Tasks to perform:
[a] Translate this sentence from the scholarship article into Spanish: "She’s a sophomore at Alma College where she has a nearly perfect GPA and a double major in elementary education and social studies."
[b] Transcribe the scholarship article from "Julia is the" to "her essay here.".
[c] Pick up the scholarship article after its last sentence and write the text that follows.

Julia Neuvirth knows exactly what to do when confronted with a possible data security issue. “The first thing I do is call my dad,” she says.
Julia is the winner of the 2018 DRI Foundation $5,000 college scholarship for a current undergrad. She’s a sophomore at Alma College where she has a nearly perfect GPA and a double major in elementary education and social studies. Her dad is Jim Neuvirth, a CBCP who works in information assurance for the University of Michigan, Ann Arbor.
While dad might be her first call, Julia is plenty tech savvy all on her own. She put that knowledge to use when writing her essay which answered the DRI Foundation’s question: Given the risks and indispensability of mobile devices, what measure would you suggest that governments, institutions and individuals take to protect the integrity and confidentiality of information? Read her essay here.
“Your essay showed a deep understanding of the issues that face students today and insightful suggestions for how to provide better solutions. It is not hard to see why you were the unanimous choice of our volunteer scholarship committee,” said DRI Foundation President Al Berman. “On behalf of DRI International and its Foundation I want to congratulate you on being the 2018 recipient of the DRI Foundation Undergraduate Scholarship. The scholarship is awarded to the undergraduate who has demonstrated academic excellence, but more importantly has given of themselves to help others and who has considered how to make their community and the greater world better prepared. It is hard to believe that you have accomplished this during your first year at Alma College. I am hoping that you will receive as much satisfaction from this calling as you are giving to those who will have their lives changed by your presence.”

Recorded data:
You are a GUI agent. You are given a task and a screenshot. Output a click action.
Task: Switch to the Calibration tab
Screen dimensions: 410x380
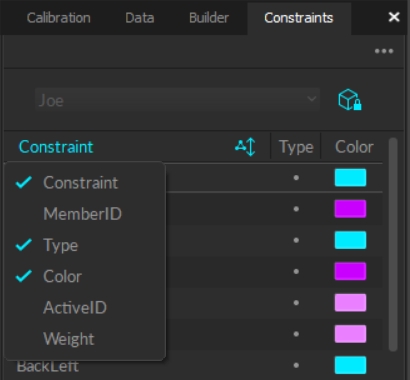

Answers for each item:
[a] Está en segundo año en Alma College, donde tiene un promedio casi perfecto y una doble especialización en educación primaria y estudios sociales.

[b]
Julia is the winner of the 2018 DRI Foundation $5,000 college scholarship for a current undergrad. She’s a sophomore at Alma College where she has a nearly perfect GPA and a double major in elementary education and social studies. Her dad is Jim Neuvirth, a CBCP who works in information assurance for the University of Michigan, Ann Arbor.
While dad might be her first call, Julia is plenty tech savvy all on her own. She put that knowledge to use when writing her essay which answered the DRI Foundation’s question: Given the risks and indispensability of mobile devices, what measure would you suggest that governments, institutions and individuals take to protect the integrity and confidentiality of information? Read her essay here.

[c]
Julia plans to be an elementary school teacher, with a special interest in teaching eighth grade. Although she’s brave enough to take on a classroom full of middle schoolers, Julia says she does have a backup plan, thus the double major.
“I think with the way like with what my parents’ jobs are it really has shown me that I need to have some sort of plan,” she says. “Just in case teaching doesn’t work out or something happens and I can’t find a job. I need to have some sort of backup.”
While we’re sure Julia won’t need to enact her career backup plans, we’re impressed that she’s so attuned to the risks of mobile devices and the need to have a plan when those risks become realities.
“A lot of my friends have no idea. They don’t have a backup plan in case their phone dies and they’re in the middle of nowhere. My college is great because they have an IT department that you can take your phone to your computer to and they’ll help you with that. But a lot of kids don’t even know where that is on campus. And then a lot of them just don’t even know the signs of an infected computer If I have something random pop up on my screen, the first thing I do is call my dad.”
For his part, her dad “can’t say enough about her. We’re just so proud of her accomplishments. She has excelled in school without compromising her own personal beliefs. She’s just so dedicated.”